Glass is a very easy target for graffiti: glass is easily attacked.
Chemicals that etch the glass or small, easy-to-conceal tools that scratch the glass are common examples of the vandal's preferences.
The etch marks and scratches are difficult to remove and become a moving advertisement of the damage caused by the graffiti "artist".
The cost-effective answer Sacrificial window film
This special type of film is made to cover and protect glass surfaces from deliberate or accidental damage.
The film is "sacrificed" to keep the glass looking good.
Of course, a virtually invisible appearance after professional installation allows a choice to be made from either optically clear film, or from tinted or coated film to modify the glass to a solar control product.
Is there an alternative?
Apart from glass replacement and sacrificial window film, scratches can be removed by polishing the glass.
But this reduces glass thickness and introduces distortion into the glass; reduced glass thickness can also mean reduced glass strength. And if the glass is scratched again the window has to be replaced anyway.
Graffiti doesn"t affect glass very much, does it?
Graffiti on glass is not only annoying, it obstructs vision view through glass and destroys the aesthetic appearance of windows. It makes people feel uncomfortable about using the trains and buses that have graffiti on the glass. Worse still, "graffiti attracts graffiti" – once there is some graffiti present, more graffiti will often appear nearby.

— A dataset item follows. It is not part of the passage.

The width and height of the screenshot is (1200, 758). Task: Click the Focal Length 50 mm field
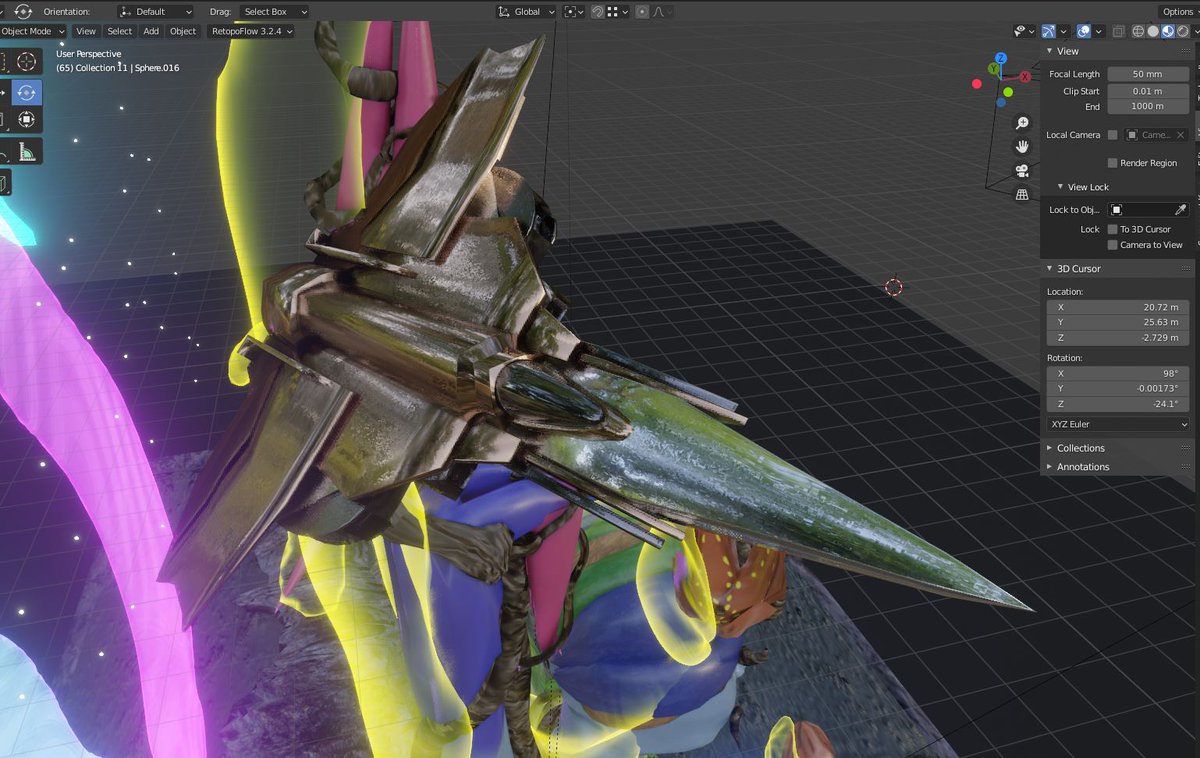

Thousands of train windows in Germany are replaced every year because of this type of damage and the problem is being seen across Europe.
It is expensive to replace the glass
In addition to looking bad, it costs a lot of money to replace damaged glass. High performance glazing in buildings can cost hundreds of Euros per window to replace. Ask any train or bus operator, especially in the large cities.
Some of these organisations will spend hundreds of thousands of Euros a year on replacing glass that has been defaced by graffiti – profits that cannot then go to shareholders and pension funds, or money that local and national governments have to pay out from their tax and other revenues.
This is often a hidden cost for our public transport systems that we don’t always appreciate. Also, consider how a glass pane has to be replaced in, for example, a train:
Take the train out of service and move it to a safe location, often the train engineering warehouse. Remove the fixings that keep the glass window in place. Have the complete glass pane removed from the train using a crane or pulley. Winch the new glass into place. Replace the fixings.
Put the train back into service – at least 2 hours later, and more if there are several windows to replace.
All this costs money, and uses highly skilled train engineers who could be doing other more productive and satisfying work.
Sacrificial Window Film
If the film is damaged, replacement by professionally trained staff is quick and easy. The train or bus can be out of service for no more than a few minutes and does not have to be moved far from its normal place of work. For buildings, the disruption caused by replacing a window is avoided. And the cost is much lower than replacing the complete piece of glass.
Glass stays looking good for longer. Better still, the adhesive can hide mild scratching, saving the cost of replacing some damaged glass! The film provides protection against a variety of attacks: scratching, felt tip pen, paint and even glass etching chemicals.